Where the Crawdads Sing, Delia Owens, USA, 2018
On one level, I enjoyed what this book was trying to say; on another level, I found it extremely disappointing. I experienced it as two separate stories, one focused on the information about the North Carolina marsh and the creatures that live there; the other, a fairy story that quite often descends into ‘chick lit’, focused on Kya, the Marsh Girl.
We are told that Kya, the girl abandoned in very early childhood by her large family and forced to survive in the marsh completely on her own, is beautiful. She is, however, also extremely intelligent, having gone from being illiterate to reading scientific texts after only a few weeks of fairly haphazard learning when she is fourteen. That she then moves on to documenting the world around her (and publishing books), not in the manner of a marsh girl but in a scientifically accepted manner, is beyond belief.

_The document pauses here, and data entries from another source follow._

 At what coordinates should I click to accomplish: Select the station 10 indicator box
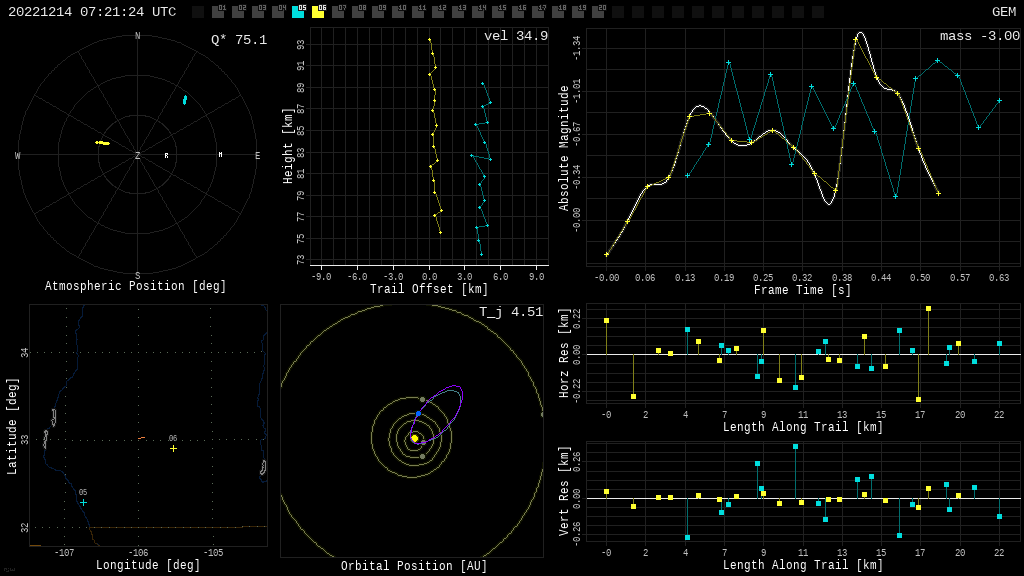click(x=398, y=13)
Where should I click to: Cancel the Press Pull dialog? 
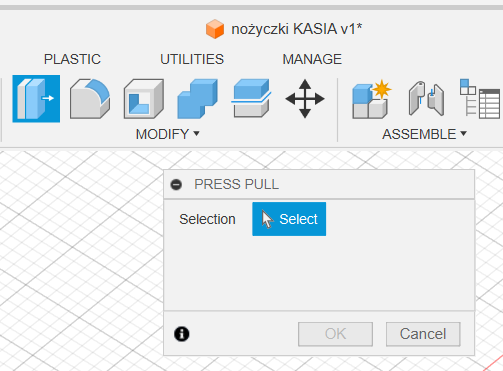tap(423, 334)
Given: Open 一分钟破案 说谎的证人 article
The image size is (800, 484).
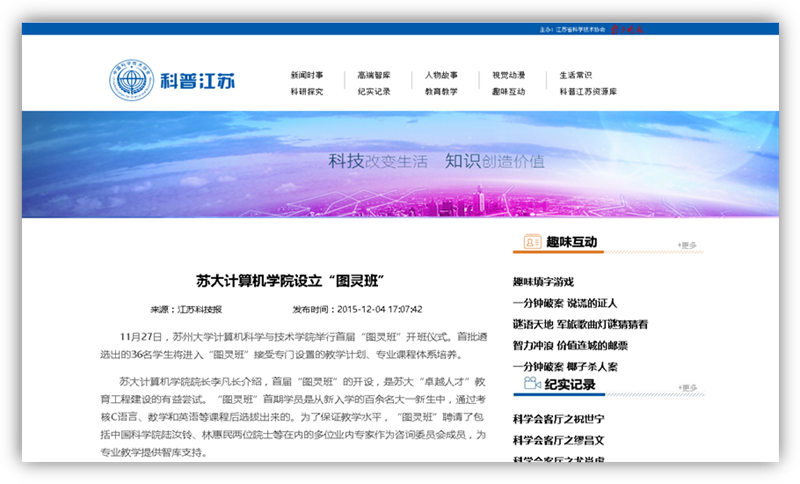Looking at the screenshot, I should pos(564,303).
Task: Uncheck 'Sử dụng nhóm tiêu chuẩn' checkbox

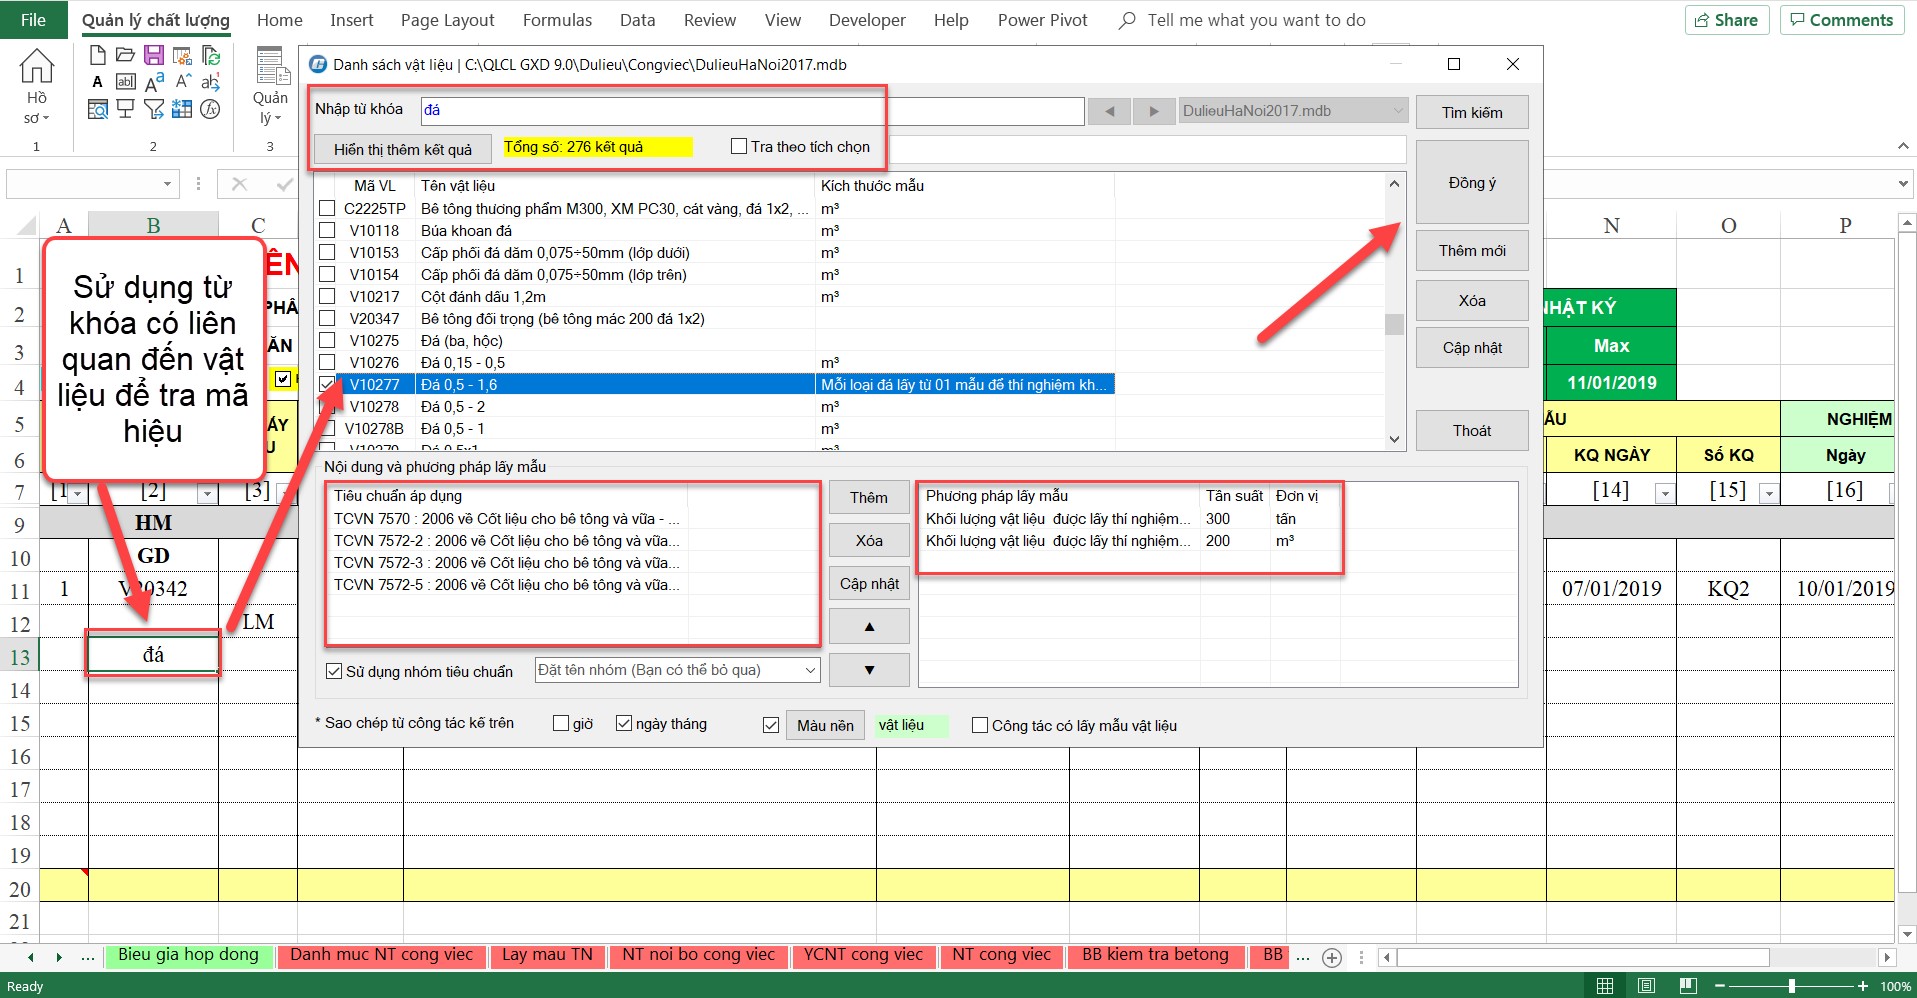Action: pos(334,671)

Add to this Kya’s propensity for randomly (and irritatingly often) reciting poems; her language (which far surpasses that of the town dwellers); and her obviously innate ability to create a cultural haven in her corner of the marsh; and we have a fairytale-like, if completely unbelievable, main character.
Not only is Kya a schizophrenic character (illiterate marsh dweller versus cultured scientist) but other characters in the book seem to be tarred with the same brush. Chase Andrews, for example, is kind, gentle, understanding and capable of deep emotion while, in a parallel universe, he is painted as an unreliable philanderer and cad.

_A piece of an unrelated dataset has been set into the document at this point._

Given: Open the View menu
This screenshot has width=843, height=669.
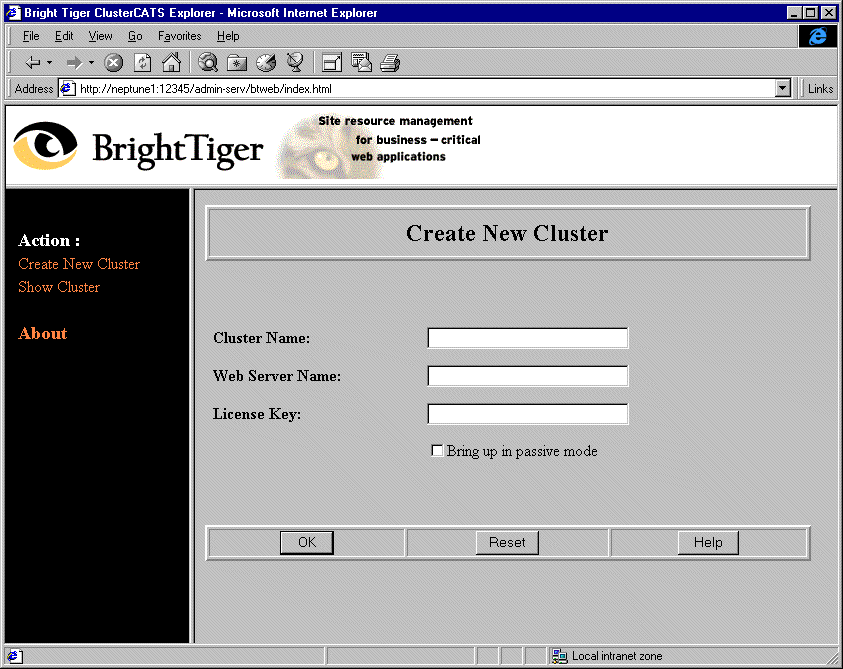Looking at the screenshot, I should click(x=100, y=36).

Given Owens’ background (she is a scientist), I can appreciate that she may have wanted to create a central character who straddles both the world of the wild (which is the focus of Owens’ work) and the world of the intellect (the world that Owens naturally inhabits). Kya, wildly beautiful, is at one with the marsh and its flora and fauna; she personifies the enchantment of wild, untouched places. By endowing Kya not only with the ability to read and write but also with a scientific intelligence well beyond the norm, Owens has created a character that pulls together everything that I assume Owens personally considers to be important.

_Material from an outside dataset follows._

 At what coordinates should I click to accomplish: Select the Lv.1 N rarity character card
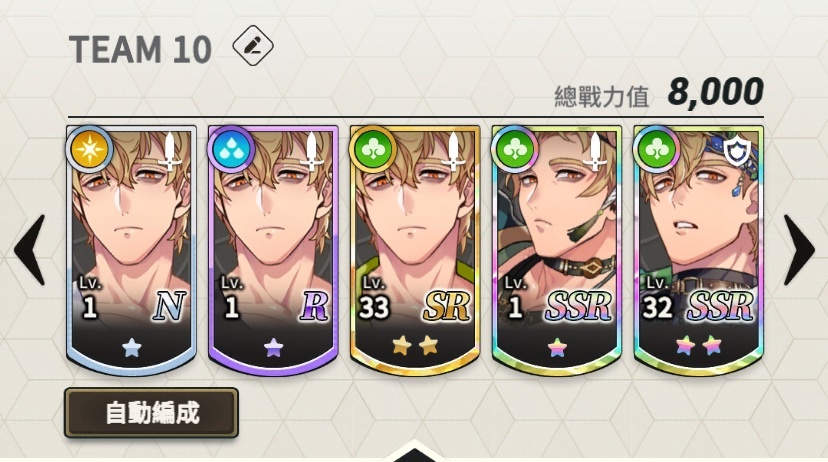coord(131,250)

The beautiful descriptions of the marsh, and what it contains, puts the physical aspects of North Carolina front and centre, and it is against this backdrop that the story of Kya, her two suitors and an overhanging murder mystery plays out. I appreciate Owens’ attempt to parallel the behaviour of humans with that of animals, birds and insects, and I feel that, on some level, it is possible to appreciate the split-personality of the novel; however, it is extremely disappointing that such a beautiful background has been overlain with a story centred around such an unrealistic main character and such an unbelievable plot.